QUOTED PASSAGE
What's the concern about the new COVID-19 variants? Are they more contagious?
Answer From Daniel C. DeSimone, M.D.
Viruses constantly change through mutation. When a virus has one or more new mutations it’s called a variant of the original virus. Currently, the Centers for Disease Control and Prevention (CDC) has identified one variant of the virus (SARS-CoV-2) that causes coronavirus disease 2019 (COVID-19) as a variant of concern:
- Omicron. This variant spreads more easily than the original virus that causes COVID-19 and the delta variant. However, omicron appears to cause less severe disease. People who are fully vaccinated can get breakthrough infections and spread the virus to others. But the COVID-19 vaccines are effective at preventing severe illness. This variant also reduces the effectiveness of some monoclonal antibody treatments. Omicron has a few major offshoots (sublineages), including BA.5 and BA.2.12.1. BA.5 made up about 88% of COVID-19 infections that had genetic sequencing in the U.S. in August, 2022, according to the CDC.

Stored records

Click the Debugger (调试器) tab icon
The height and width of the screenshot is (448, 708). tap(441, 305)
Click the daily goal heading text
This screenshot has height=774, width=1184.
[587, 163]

WHAT THE EXERCISE ASKS
Answer these questions from the text on COVID-19 variants, one answer per line:
(a) Who is named as giving the answer?
(b) What is a virus called when it has one or more new mutations?
(c) According to the CDC, about what share of COVID-19 infections that had genetic sequencing in the U.S. in August 2022 did BA.5 make up?

PROBLEM SOLUTION
(a) Daniel C. DeSimone, M.D.
(b) A variant of the original virus
(c) About 88%